Crüe’s career is mostly misses with a few great hits, and almost all those hits made it onto radio. The only deep cut I wanted was “Bastard,” the only single left off the set list that I missed was “Too Fast For Love,” and either could have replaced their cover of “Anarchy in the UK.”

They're a greatest hits band, and their greatest hit remains “Live Wire.” Its finale, wherein Tommy Lee tries to digest and streamline the James Brown band’s breaks and hits into a pop-punk-metal context, is probably their most unique moment nearly a quarter century later.

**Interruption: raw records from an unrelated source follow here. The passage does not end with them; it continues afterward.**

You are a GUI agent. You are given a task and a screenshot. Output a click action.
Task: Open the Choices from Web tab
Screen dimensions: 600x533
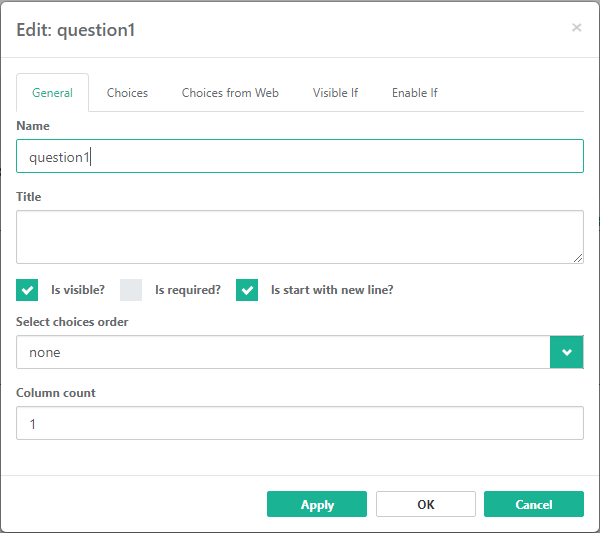coord(230,93)
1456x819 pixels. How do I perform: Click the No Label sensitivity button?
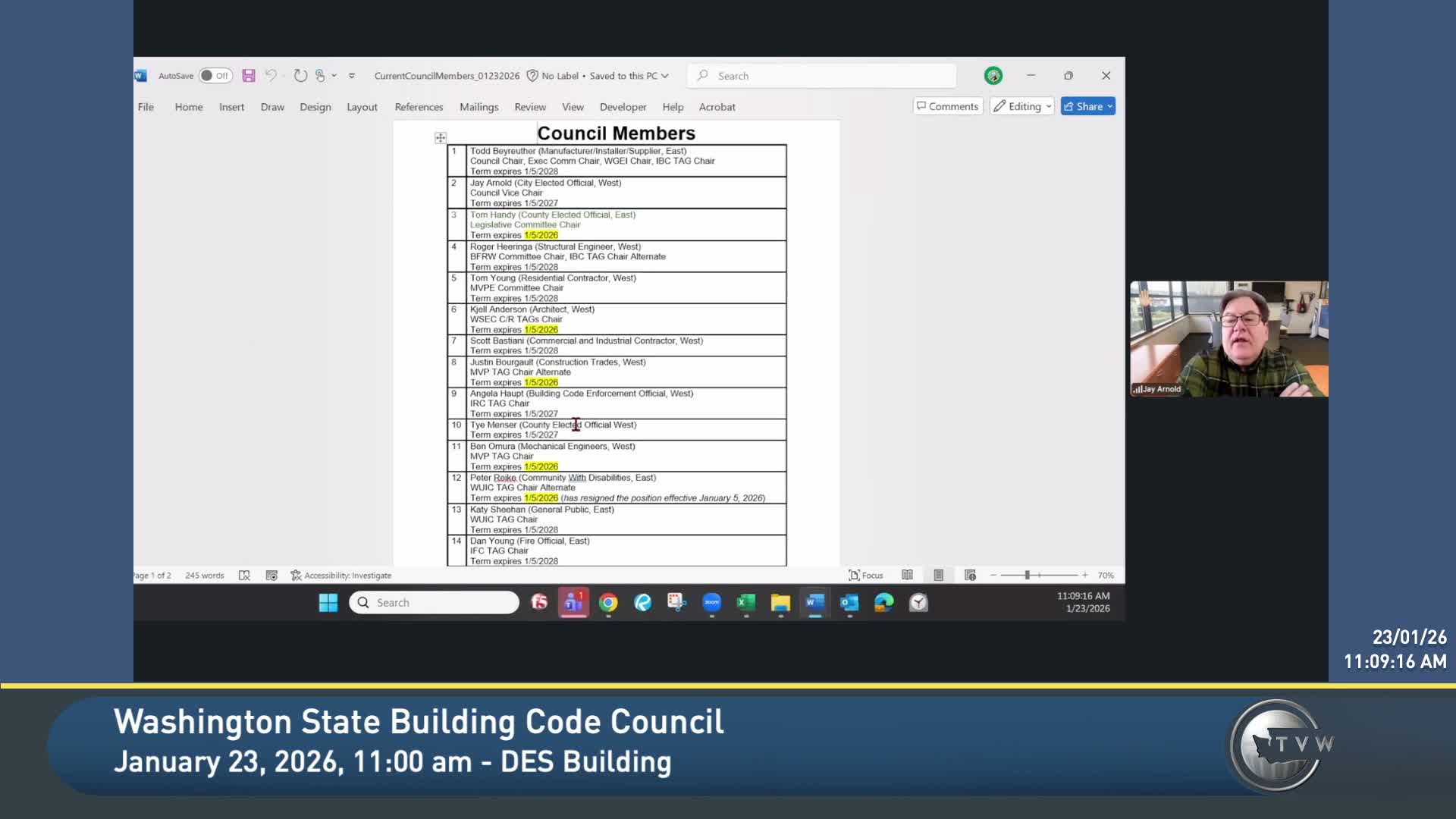coord(553,76)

Every other band in Satan’s retinue is still figuring out how to get that kind of mileage out of a cowbell and hi-hat.

Mötley Crüe have no true peers—they’re still too rough around the edges to start a true movement (even though bands are still forming to try and replicate their mix of misogyny, androgyny, gothiness, snot-nosed punkery and bar band ease), and still too poppy for their true critical re-appraisal. The musicians aren’t the kind of people I enjoy giving my money to, either, but the tradeoff of making a deal with the devil is the ability to say definitively that the Crüe deserve more than to be anyone’s punchline. I’m sorry to see them go.

— Joseph Schafer


Mötley Crüe playing the same venue in 1987.